Among the issues that some European countries have taken on - head-on - include the creation of a national patient identifier and nationwide patient identification; privacy and security of patient data; governance and communications around patient data sharing, and the technical architecture, standards, and certification needed to establish and broaden nationwide health information exchanges. It has taken several years to work out some of these issues in the Netherlands, Denmark, and the United Kingdom, which were special countries of focus in a study co-authored by Fran Turisco, principal researcher in the Waltham, Mass.-based Emerging Practices division of the Falls Church, Va.-based CSC. The study, entitled “Accomplishing EHR/HIE (eHealth): Lessons from Europe,” was published in late 2009.
For example, Turisco says, “In researching this topic, I found that the fundamental issue around patient data ownership and privacy issues is around communication, in terms of letting patients and healthcare consumers know ahead of time what the parameters are, giving them choices, and setting the right expectations.” One big issue, she says, is the question of opting in or opting out” of whatever protocols are created in terms of the sharing of patient-identifiable data.
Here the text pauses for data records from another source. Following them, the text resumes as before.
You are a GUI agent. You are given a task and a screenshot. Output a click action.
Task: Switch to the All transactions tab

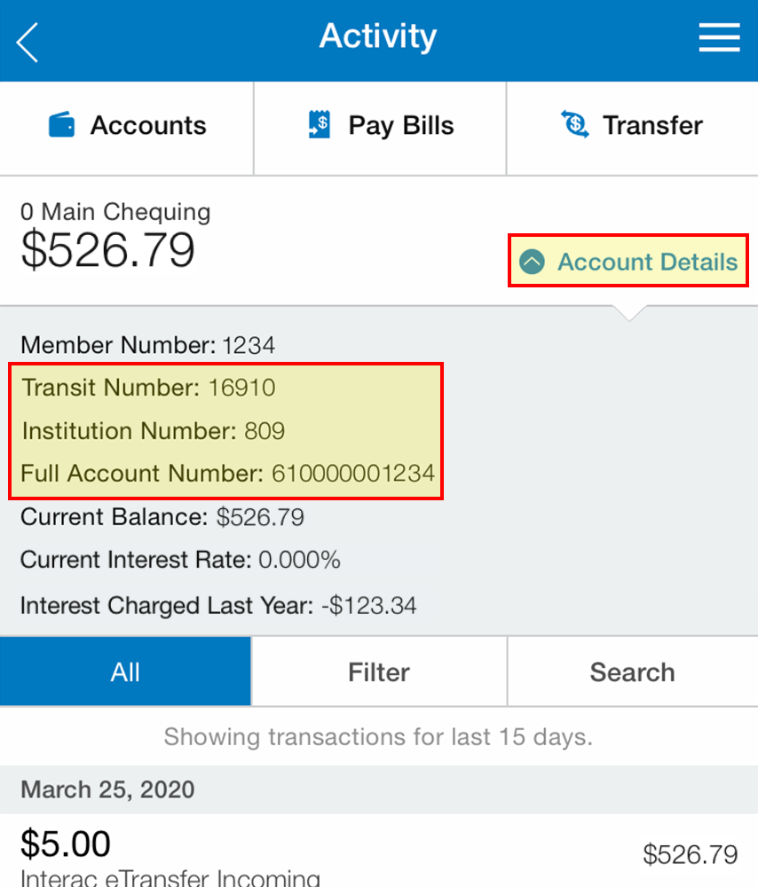tap(125, 671)
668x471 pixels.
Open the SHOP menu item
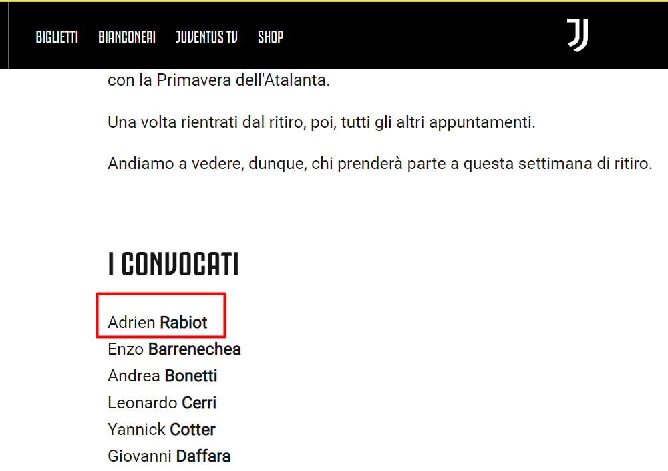pyautogui.click(x=271, y=37)
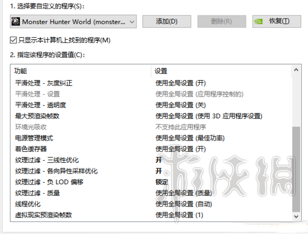Select the 电源管理模式 row
This screenshot has height=234, width=308.
tap(151, 138)
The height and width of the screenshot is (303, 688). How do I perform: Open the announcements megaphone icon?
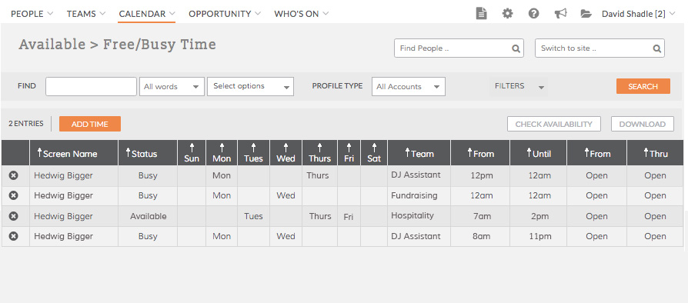point(560,14)
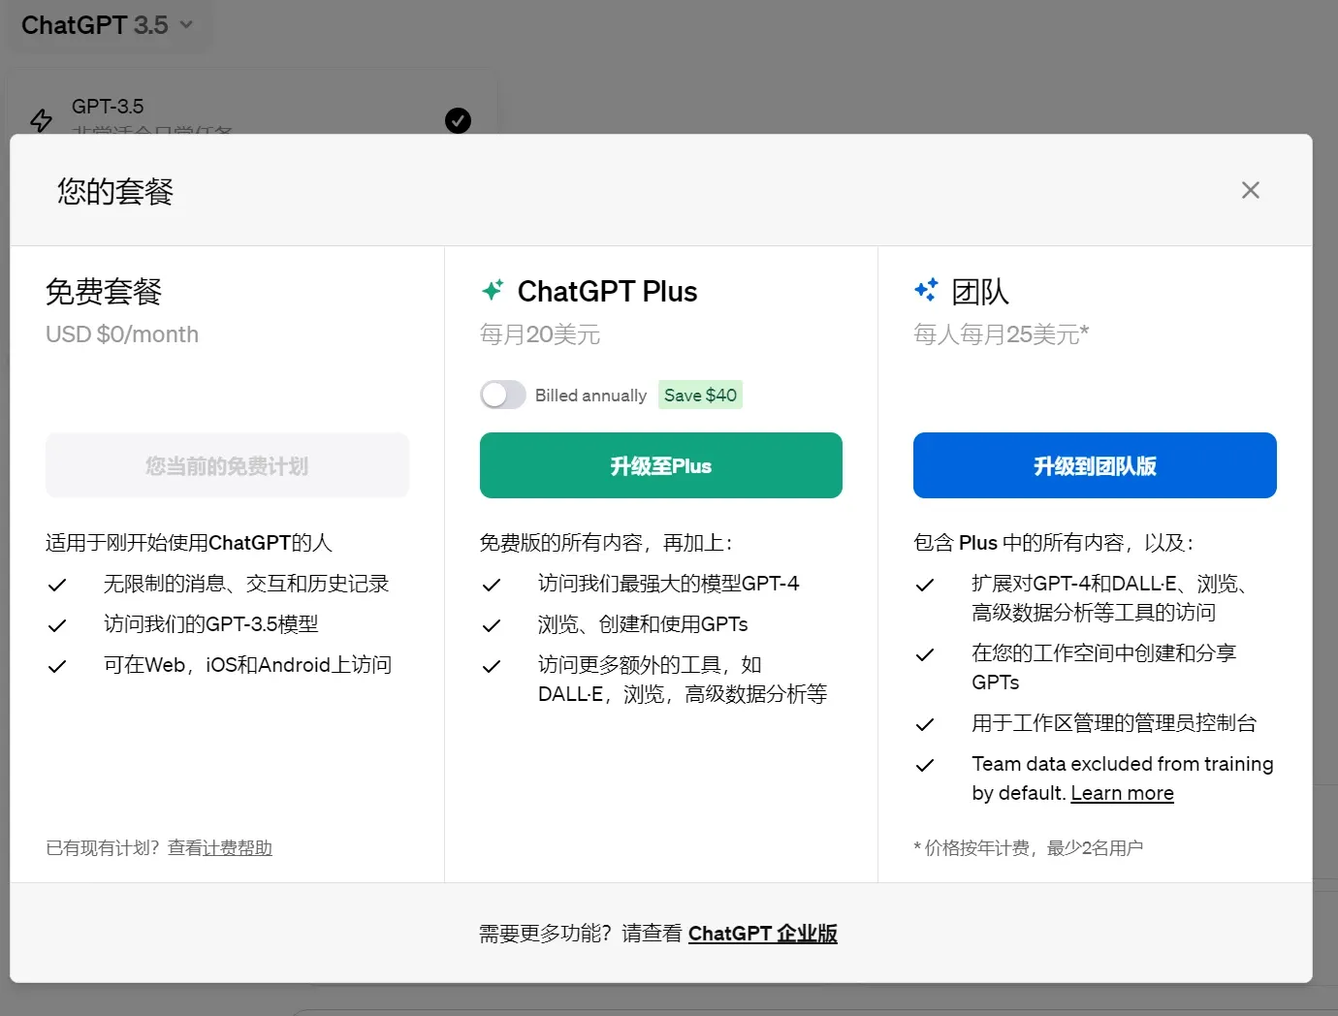Open the ChatGPT 3.5 model dropdown
Viewport: 1338px width, 1016px height.
point(107,25)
So, for example, when the government of the Netherlands created a nationwide HIE, “They sort of forgot about communicating the terms of opt-in/opt-out to patients, and realized after the fact that they needed to establish patient consent to share data, and that delayed communication freaked people out,” Turisco notes. Two lessons learned are important in that context, she says. First, of course, sets of rules on patient consent, on release of information have to be established in advance. And second, whatever protocols are envisioned have to be incorporated into the building of the infrastructure itself.
Furthermore, Turisco says, it's far easier and more useful to create “opt-out”-based permissions systems, rather than “opt-in”-based ones. But, according to Turisco, even in opt-out-based permissions systems, architecting and implementing the systems has required years of optimization in European countries.
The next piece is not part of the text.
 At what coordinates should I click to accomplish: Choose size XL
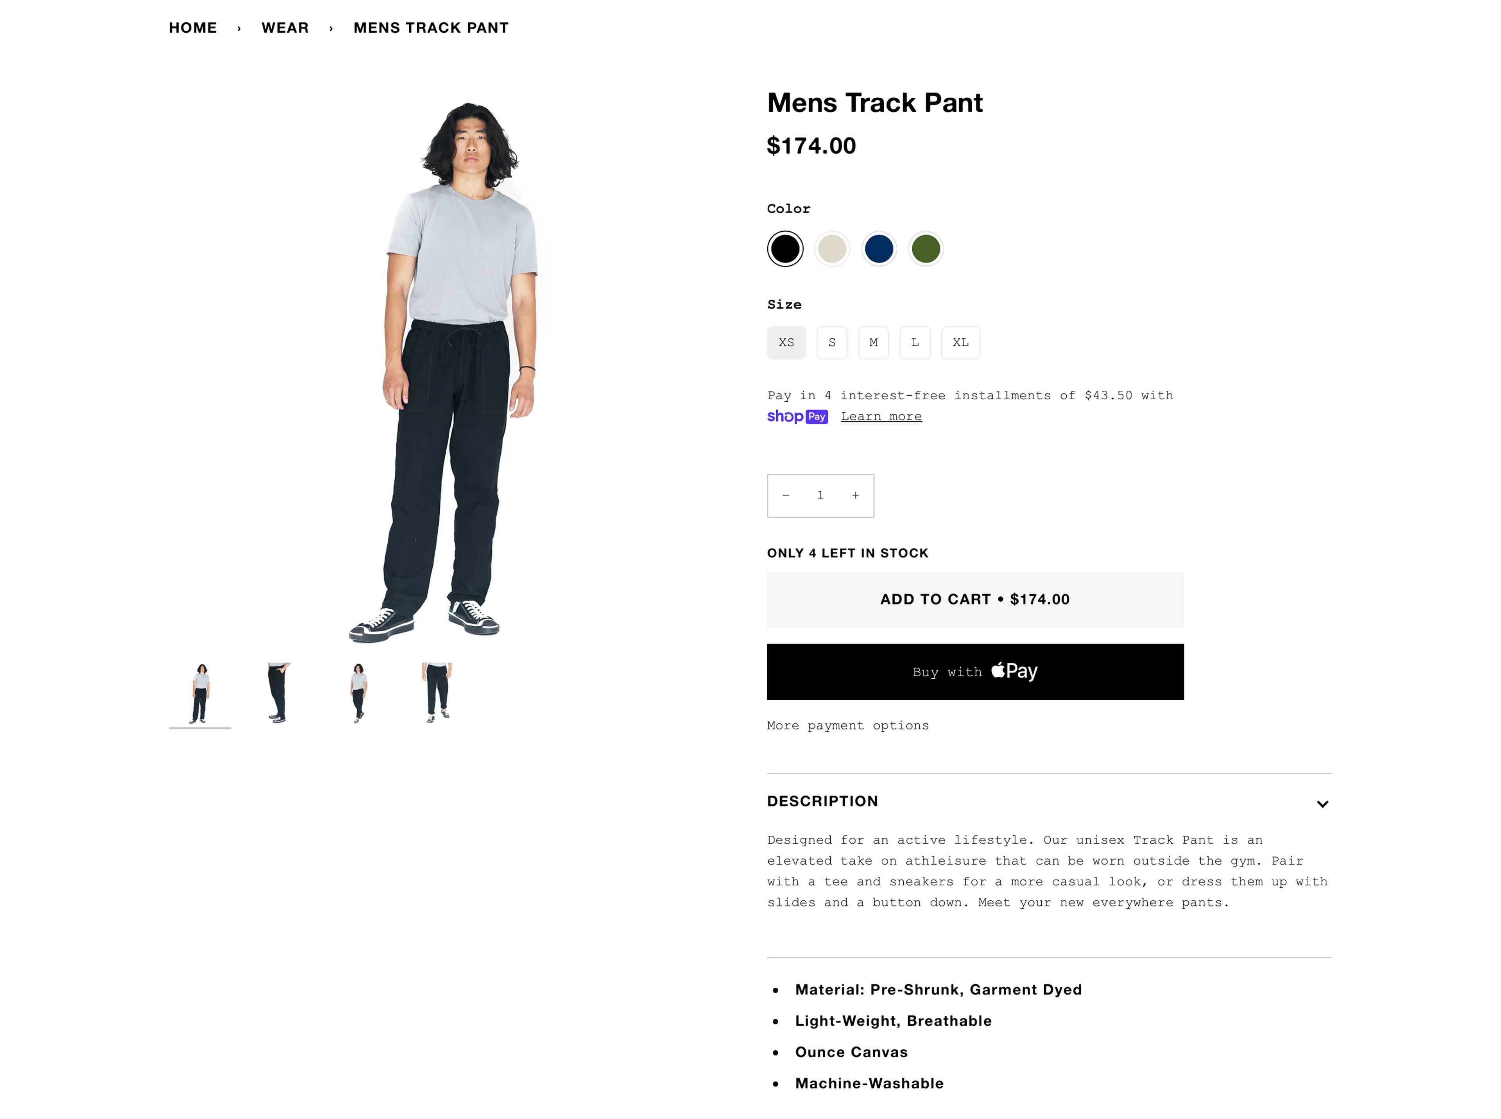click(x=960, y=343)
Another issue that has been resolved, over time, in some European countries, is that of a national patient identifier number. In the Netherlands, for example, Turisco notes, it took several years to get a national patient identifier approved in the nation's parliament, primarily because of considerable turnover in parliament members. Meanwhile, in the U.K., a national patient identifier was put in place, but it wasn't being correctly captured across the various health systems, called trusts, nationwide; and considerable work had to be done to establish consistency and reliability of identification across the nationwide system.
Much more is found here:
The source article reference is:
Healthcare Informatics 2010 April;27(4):32-34
The original source is here:
Accomplishing EHR/HIE (eHealth): Lessons from Europe
Dr. Harald Deutsch, Fran Turisco
Health reform, a top priority for the Obama administration, requires EHR and HIE technology solutions to be successful. The recently enacted Health Information Technology for Economic and Clinical Health (HITECH) Act is re-invigorating discussion activities surrounding state and regional eHealth efforts by addressing a number of the current obstacles - interoperability, privacy and sustainability.
Understanding the risks and issues from similar efforts can help the U.S. to avoid making the same mistakes. Fortunately, comparable efforts do exist. Our first-hand experience in Europe (Denmark, the Netherlands, and three regions in the UK) has enabled us to identify major decision points, best (exemplary) practices, and lessons learned that are transferrable to U.S. projects. While the size of the European efforts is far smaller than the U.S., they are comparable to our state efforts and often have encountered many of the same issues under discussion at the national level.
I mentioned this report once before on the blog last year but having now browsed it closely it is clear it needs careful review, and the lessons need to be carefully considered.
I hope NEHTA as taken all the lessons on board – they are pretty important!